Convert the records into a Markdown table with the columns Row and Line, numbering each line in order and omitting blank lines.

[Source records]
++++

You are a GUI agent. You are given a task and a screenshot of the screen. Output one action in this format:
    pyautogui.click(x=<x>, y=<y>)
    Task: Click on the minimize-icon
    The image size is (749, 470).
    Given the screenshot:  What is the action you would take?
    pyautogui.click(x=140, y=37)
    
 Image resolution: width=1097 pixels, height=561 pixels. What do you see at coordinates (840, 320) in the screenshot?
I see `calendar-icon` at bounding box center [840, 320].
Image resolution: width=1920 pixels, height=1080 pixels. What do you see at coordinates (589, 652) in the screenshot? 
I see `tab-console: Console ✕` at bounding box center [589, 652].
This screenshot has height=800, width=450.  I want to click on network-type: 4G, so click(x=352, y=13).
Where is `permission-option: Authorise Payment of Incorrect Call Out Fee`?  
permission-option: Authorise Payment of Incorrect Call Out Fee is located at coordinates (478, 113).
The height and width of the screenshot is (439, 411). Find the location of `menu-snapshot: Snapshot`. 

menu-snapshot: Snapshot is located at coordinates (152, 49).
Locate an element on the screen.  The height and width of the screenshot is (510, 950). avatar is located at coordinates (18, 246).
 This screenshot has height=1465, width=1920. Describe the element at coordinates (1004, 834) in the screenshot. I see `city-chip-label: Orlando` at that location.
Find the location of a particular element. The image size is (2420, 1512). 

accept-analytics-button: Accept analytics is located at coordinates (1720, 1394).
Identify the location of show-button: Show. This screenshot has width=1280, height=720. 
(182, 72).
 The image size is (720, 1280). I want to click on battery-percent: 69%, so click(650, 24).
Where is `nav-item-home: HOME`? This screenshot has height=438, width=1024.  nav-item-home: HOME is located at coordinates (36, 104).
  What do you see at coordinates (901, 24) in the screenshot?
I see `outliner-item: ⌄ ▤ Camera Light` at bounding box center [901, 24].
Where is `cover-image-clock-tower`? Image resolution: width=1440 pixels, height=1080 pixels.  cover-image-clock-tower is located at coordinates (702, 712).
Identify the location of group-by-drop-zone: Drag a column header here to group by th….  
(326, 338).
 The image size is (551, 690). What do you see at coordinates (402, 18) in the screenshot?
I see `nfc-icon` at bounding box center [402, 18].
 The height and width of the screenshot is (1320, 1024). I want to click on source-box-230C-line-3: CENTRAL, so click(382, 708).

++++

_Expected answer_
| Row | Line |
|---|---|
| 1 | You are a GUI agent. You are given a task and a screenshot of the screen. Output one action in this format: |
| 2 |     pyautogui.click(x=<x>, y=<y>) |
| 3 |     Task: Click on the minimize-icon |
| 4 |     The image size is (749, 470). |
| 5 |     Given the screenshot:  What is the action you would take? |
| 6 |     pyautogui.click(x=140, y=37) |
| 7 |  Image resolution: width=1097 pixels, height=561 pixels. What do you see at coordinates (840, 320) in the screenshot? |
| 8 | I see `calendar-icon` at bounding box center [840, 320]. |
| 9 | Image resolution: width=1920 pixels, height=1080 pixels. What do you see at coordinates (589, 652) in the screenshot?  |
| 10 | I see `tab-console: Console ✕` at bounding box center [589, 652]. |
| 11 | This screenshot has height=800, width=450.  I want to click on network-type: 4G, so click(x=352, y=13). |
| 12 | Where is `permission-option: Authorise Payment of Incorrect Call Out Fee`?   |
| 13 | permission-option: Authorise Payment of Incorrect Call Out Fee is located at coordinates (478, 113). |
| 14 | The height and width of the screenshot is (439, 411). Find the location of `menu-snapshot: Snapshot`.  |
| 15 | menu-snapshot: Snapshot is located at coordinates (152, 49). |
| 16 | Locate an element on the screen.  The height and width of the screenshot is (510, 950). avatar is located at coordinates (18, 246). |
| 17 |  This screenshot has height=1465, width=1920. Describe the element at coordinates (1004, 834) in the screenshot. I see `city-chip-label: Orlando` at that location. |
| 18 | Find the location of a particular element. The image size is (2420, 1512).  |
| 19 | accept-analytics-button: Accept analytics is located at coordinates (1720, 1394). |
| 20 | Identify the location of show-button: Show. This screenshot has width=1280, height=720.  |
| 21 | (182, 72). |
| 22 |  The image size is (720, 1280). I want to click on battery-percent: 69%, so click(650, 24). |
| 23 | Where is `nav-item-home: HOME`? This screenshot has height=438, width=1024.  nav-item-home: HOME is located at coordinates (36, 104). |
| 24 |   What do you see at coordinates (901, 24) in the screenshot? |
| 25 | I see `outliner-item: ⌄ ▤ Camera Light` at bounding box center [901, 24]. |
| 26 | Where is `cover-image-clock-tower`? Image resolution: width=1440 pixels, height=1080 pixels.  cover-image-clock-tower is located at coordinates (702, 712). |
| 27 | Identify the location of group-by-drop-zone: Drag a column header here to group by th….   |
| 28 | (326, 338). |
| 29 |  The image size is (551, 690). What do you see at coordinates (402, 18) in the screenshot? |
| 30 | I see `nfc-icon` at bounding box center [402, 18]. |
| 31 |  The height and width of the screenshot is (1320, 1024). I want to click on source-box-230C-line-3: CENTRAL, so click(382, 708). |